22- A cause de la place et du rôle des juridictions nationales dans le dispositif de l’OHADA, la
formation des juges a été une préoccupation majeure des rédacteurs du Traité qui ont institué à
cet effet une école régionale supérieure de la magistrature (ERSUMA). Selon les termes de
l’article 41 du Traité OHADA révisé, cette école est un établissement « de formation, de
perfectionnement et de recherche en droit des affaires ». Ce nouvel article est venu remplacer
l’ancien dont la formulation était : « il est institué une école régionale supérieure de magistrature
qui concourt à la formation et au perfectionnement des magistrats et auxiliaires de justice des
Etats-parties ». Cet article a certainement été modifié pour élargir le rôle de l’ERSUMA, non
seulement à la formation des magistrats et des auxiliaires de justice, mais aussi à tous les autres
personnels parajudiciaires, les personnes du secteur privé qui se trouvent confrontés au droit
uniforme des affaires, ou les fonctionnaires chargés d’œuvrer dans ou avec des organisations
internationales. Ainsi le nouvel article 41 ne limite pas le rôle de formation de l’ERSUMA aux
seuls personnels judiciaires et auxiliaires de justice, comme cela a été proposé par la doctrine.

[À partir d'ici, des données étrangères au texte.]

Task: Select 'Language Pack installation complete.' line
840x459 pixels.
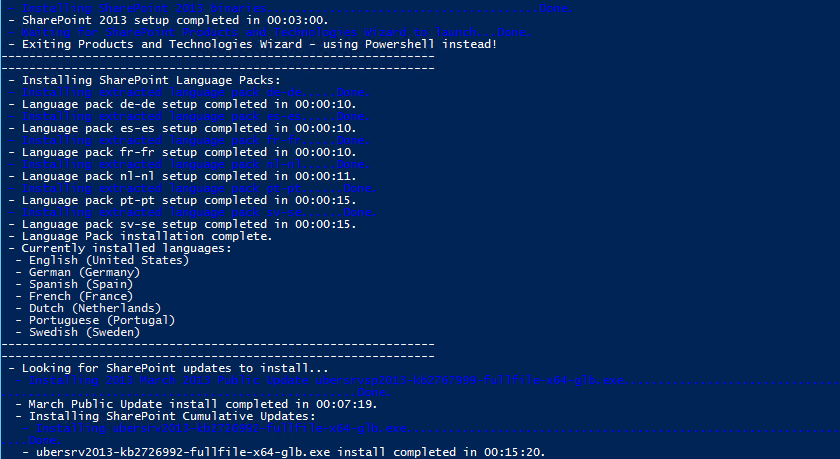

En plus, ce nouvel article fait de l’ERSUMA un centre de recherche pour les chercheurs des
Etats-parties.
23- Ainsi, par la formation des magistrats et auxiliaires de justice, l’ERSUMA joue un rôle
important dans la bonne application du droit uniformisé par les juridictions nationales du fond,
car le personnel judiciaire est formé de la même façon et dans les mêmes conditions quel que
soit le pays auquel il appartient.
L’OHADA repose en grande partie sur les juges nationaux. Il serait donc préférable d’instaurer
une formation systématique des juges nationaux à l’ERSUMA. Certes, les modalités d’une telle
formation devront être examinées par l’ERSUMA, notamment en ce qui concerne le coût d’une
telle formation. A défaut, on peut déjà saluer l’initiative de l’ERSUMA d’organiser
régulièrement des séminaires de formation dans les pays. Séminaires qui regroupent les
magistrats et autres praticiens des différents pays.